THE TASK
All of the entries need to be set down exactly as they read.

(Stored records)
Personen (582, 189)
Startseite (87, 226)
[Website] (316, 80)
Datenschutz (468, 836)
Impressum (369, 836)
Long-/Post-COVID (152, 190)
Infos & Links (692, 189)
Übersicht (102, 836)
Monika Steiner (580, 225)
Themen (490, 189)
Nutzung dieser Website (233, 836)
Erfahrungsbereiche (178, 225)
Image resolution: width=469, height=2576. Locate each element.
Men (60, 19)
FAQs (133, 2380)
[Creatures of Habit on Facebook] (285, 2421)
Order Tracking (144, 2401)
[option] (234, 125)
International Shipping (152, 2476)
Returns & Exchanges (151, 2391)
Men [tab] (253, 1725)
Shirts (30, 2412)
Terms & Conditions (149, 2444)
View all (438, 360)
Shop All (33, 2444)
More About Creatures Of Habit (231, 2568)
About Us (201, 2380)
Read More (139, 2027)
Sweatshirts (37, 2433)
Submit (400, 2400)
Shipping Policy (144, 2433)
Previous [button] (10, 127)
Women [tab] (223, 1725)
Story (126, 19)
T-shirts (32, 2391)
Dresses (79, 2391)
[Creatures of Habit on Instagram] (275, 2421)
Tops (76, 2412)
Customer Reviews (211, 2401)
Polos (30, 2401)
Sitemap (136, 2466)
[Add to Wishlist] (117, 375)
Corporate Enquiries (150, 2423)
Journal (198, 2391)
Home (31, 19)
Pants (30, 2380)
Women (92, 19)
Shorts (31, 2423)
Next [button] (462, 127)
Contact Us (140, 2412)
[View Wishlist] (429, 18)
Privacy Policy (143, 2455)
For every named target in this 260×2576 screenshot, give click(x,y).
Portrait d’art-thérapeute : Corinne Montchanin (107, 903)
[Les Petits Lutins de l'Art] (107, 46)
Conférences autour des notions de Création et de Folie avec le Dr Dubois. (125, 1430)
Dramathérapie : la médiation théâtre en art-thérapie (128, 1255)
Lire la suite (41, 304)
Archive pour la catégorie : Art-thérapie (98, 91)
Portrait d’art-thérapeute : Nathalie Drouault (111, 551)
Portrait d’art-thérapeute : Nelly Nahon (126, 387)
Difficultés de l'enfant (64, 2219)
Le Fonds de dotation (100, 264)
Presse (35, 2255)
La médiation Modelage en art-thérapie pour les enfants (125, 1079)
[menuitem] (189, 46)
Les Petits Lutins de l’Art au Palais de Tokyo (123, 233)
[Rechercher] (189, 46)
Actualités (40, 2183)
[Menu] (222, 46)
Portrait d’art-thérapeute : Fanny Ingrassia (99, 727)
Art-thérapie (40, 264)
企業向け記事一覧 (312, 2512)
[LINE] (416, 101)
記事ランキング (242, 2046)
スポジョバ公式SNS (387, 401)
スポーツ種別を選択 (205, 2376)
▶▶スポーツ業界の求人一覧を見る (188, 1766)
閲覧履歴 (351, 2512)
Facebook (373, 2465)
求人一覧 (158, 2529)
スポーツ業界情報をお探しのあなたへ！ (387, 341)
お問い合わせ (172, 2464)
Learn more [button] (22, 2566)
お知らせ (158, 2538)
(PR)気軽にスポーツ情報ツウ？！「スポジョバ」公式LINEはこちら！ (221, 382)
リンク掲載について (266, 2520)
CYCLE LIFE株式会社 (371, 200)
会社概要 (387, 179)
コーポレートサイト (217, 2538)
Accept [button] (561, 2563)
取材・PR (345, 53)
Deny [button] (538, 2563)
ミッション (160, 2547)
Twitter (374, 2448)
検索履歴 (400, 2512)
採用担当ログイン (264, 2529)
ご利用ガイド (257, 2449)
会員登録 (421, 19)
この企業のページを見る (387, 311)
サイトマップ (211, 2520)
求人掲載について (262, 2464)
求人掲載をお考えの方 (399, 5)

TASK RESULT
Personen (582, 189)
Startseite (87, 226)
[Website] (316, 80)
Datenschutz (468, 836)
Impressum (369, 836)
Long-/Post-COVID (152, 190)
Infos & Links (692, 189)
Übersicht (102, 836)
Monika Steiner (580, 225)
Themen (490, 189)
Nutzung dieser Website (233, 836)
Erfahrungsbereiche (178, 225)
Image resolution: width=469, height=2576. Locate each element.
Men (60, 19)
FAQs (133, 2380)
[Creatures of Habit on Facebook] (285, 2421)
Order Tracking (144, 2401)
[option] (234, 125)
International Shipping (152, 2476)
Returns & Exchanges (151, 2391)
Men [tab] (253, 1725)
Shirts (30, 2412)
Terms & Conditions (149, 2444)
View all (438, 360)
Shop All (33, 2444)
More About Creatures Of Habit (231, 2568)
About Us (201, 2380)
Read More (139, 2027)
Sweatshirts (37, 2433)
Submit (400, 2400)
Shipping Policy (144, 2433)
Previous [button] (10, 127)
Women [tab] (223, 1725)
Story (126, 19)
T-shirts (32, 2391)
Dresses (79, 2391)
[Creatures of Habit on Instagram] (275, 2421)
Tops (76, 2412)
Customer Reviews (211, 2401)
Polos (30, 2401)
Sitemap (136, 2466)
[Add to Wishlist] (117, 375)
Corporate Enquiries (150, 2423)
Journal (198, 2391)
Home (31, 19)
Pants (30, 2380)
Women (92, 19)
Shorts (31, 2423)
Next [button] (462, 127)
Contact Us (140, 2412)
[View Wishlist] (429, 18)
Privacy Policy (143, 2455)
For every named target in this 260×2576 screenshot, give click(x,y).
Portrait d’art-thérapeute : Corinne Montchanin (107, 903)
[Les Petits Lutins de l'Art] (107, 46)
Conférences autour des notions de Création et de Folie avec le Dr Dubois. (125, 1430)
Dramathérapie : la médiation théâtre en art-thérapie (128, 1255)
Lire la suite (41, 304)
Archive pour la catégorie : Art-thérapie (98, 91)
Portrait d’art-thérapeute : Nathalie Drouault (111, 551)
Portrait d’art-thérapeute : Nelly Nahon (126, 387)
Difficultés de l'enfant (64, 2219)
Le Fonds de dotation (100, 264)
Presse (35, 2255)
La médiation Modelage en art-thérapie pour les enfants (125, 1079)
[menuitem] (189, 46)
Les Petits Lutins de l’Art au Palais de Tokyo (123, 233)
[Rechercher] (189, 46)
Actualités (40, 2183)
[Menu] (222, 46)
Portrait d’art-thérapeute : Fanny Ingrassia (99, 727)
Art-thérapie (40, 264)
企業向け記事一覧 (312, 2512)
[LINE] (416, 101)
記事ランキング (242, 2046)
スポジョバ公式SNS (387, 401)
スポーツ種別を選択 (205, 2376)
▶▶スポーツ業界の求人一覧を見る (188, 1766)
閲覧履歴 (351, 2512)
Facebook (373, 2465)
求人一覧 (158, 2529)
スポーツ業界情報をお探しのあなたへ！ (387, 341)
お問い合わせ (172, 2464)
Learn more [button] (22, 2566)
お知らせ (158, 2538)
(PR)気軽にスポーツ情報ツウ？！「スポジョバ」公式LINEはこちら！ (221, 382)
リンク掲載について (266, 2520)
CYCLE LIFE株式会社 (371, 200)
会社概要 (387, 179)
コーポレートサイト (217, 2538)
Accept [button] (561, 2563)
取材・PR (345, 53)
Deny [button] (538, 2563)
ミッション (160, 2547)
Twitter (374, 2448)
検索履歴 (400, 2512)
採用担当ログイン (264, 2529)
ご利用ガイド (257, 2449)
会員登録 (421, 19)
この企業のページを見る (387, 311)
サイトマップ (211, 2520)
求人掲載について (262, 2464)
求人掲載をお考えの方 (399, 5)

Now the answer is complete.